The best long-term investments are frequently questioned at the time of transaction by market scribes, with current pricing used to validate decisions. However, this focus on price, particularly in the context of previous transactional evidence, can be misleading and misrepresents the most critical component – value.
The Lands Department recently announced that Sino Land and Empire Group had won a plot of land in Wong Chuk Hang with a bid for HK$2.528 billion, a record price per square foot in the area. This raised eyebrows among some observers who queried the upside potential of the transaction. However, the reality is that Wong Chuk Hang will undergo radical transformation over the coming years, the result of (i) huge infrastructure improvements brought about by the upcoming new MTR line, (ii) improved commercial stock as developers and investors recognise the potential, and (iii) a major upscaling of the occupier base as large corporations are attracted by these two elements.
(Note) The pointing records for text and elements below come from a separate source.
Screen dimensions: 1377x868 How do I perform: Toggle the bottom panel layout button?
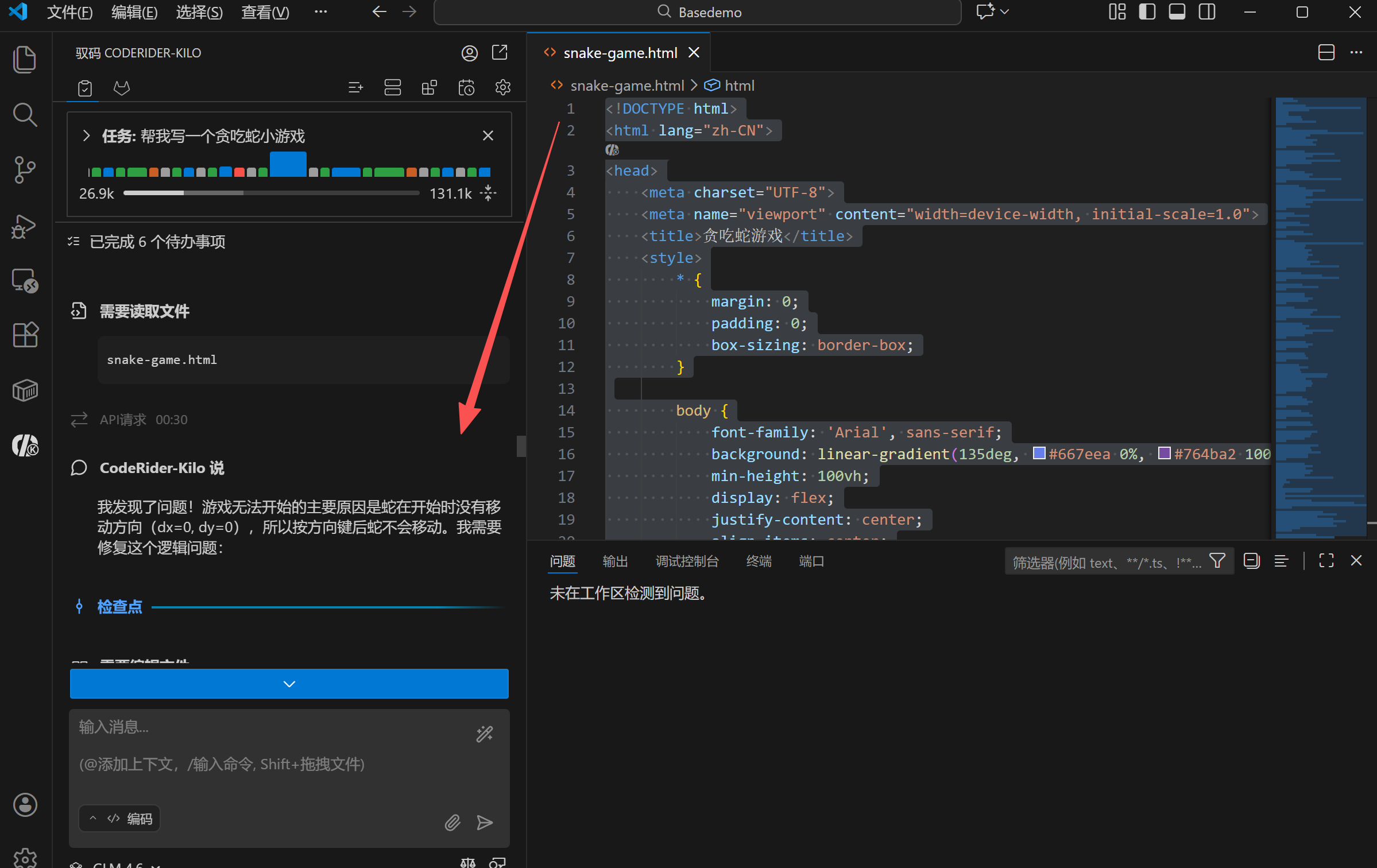[x=1177, y=12]
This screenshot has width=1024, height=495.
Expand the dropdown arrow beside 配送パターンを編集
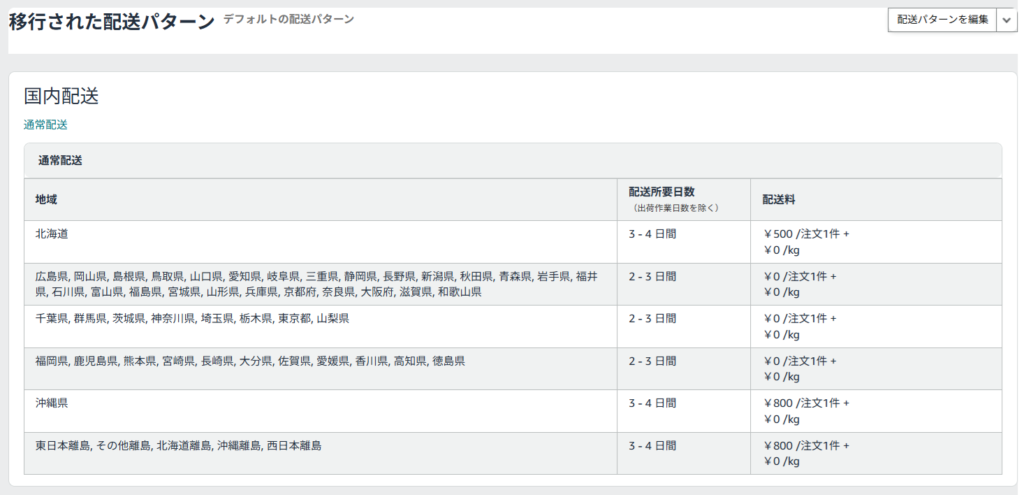pyautogui.click(x=1007, y=20)
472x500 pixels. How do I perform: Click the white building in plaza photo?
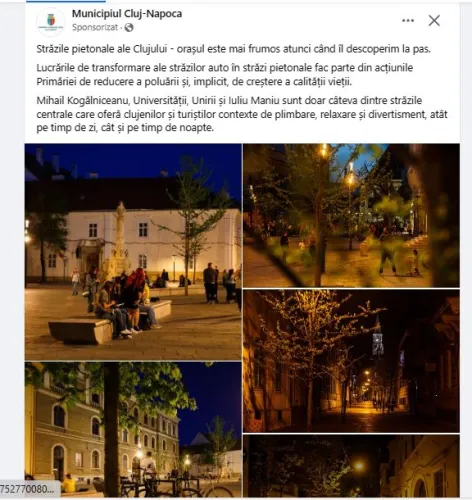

To establish the value of the purchase by measuring prices paid previously in the area is not comparing “like with like”
To establish the value of the purchase by measuring prices paid previously in the area is not comparing “like with like”. One must consider how an area is likely to evolve into a destination and how this translates into the alpha element of project returns, over and above the beta return delivered by the Hong Kong market as a whole.
Just five years ago Kowloon East was considered by many professionals in the real estate industry as not suitable for large multinational companies. It was too far away, the buildings were not up to scratch, services were not available and, most of all, it was not Central! Indeed, it was hard to get Hong Kong Island occupiers to view buildings in Kowloon East during the supply boom of 2006-2008. However, as the saying goes, build it and they will come. In one month, September of 2008, over 2 million square feet was added to the market through the completion of four new office buildings, sending the vacancy rate above 35 per cent almost overnight. Not only was this space filled; it also provided a platform for strong rental growth in the area.
“A pessimist sees the difficulty in every opportunity; an optimist sees the opportunity in every difficulty.” – Winston Churchill
All of this should appear logical in a market as physically constricted as Hong Kong. First-mover advantage here has proved to be particularly rewarding in the commercial real estate sector.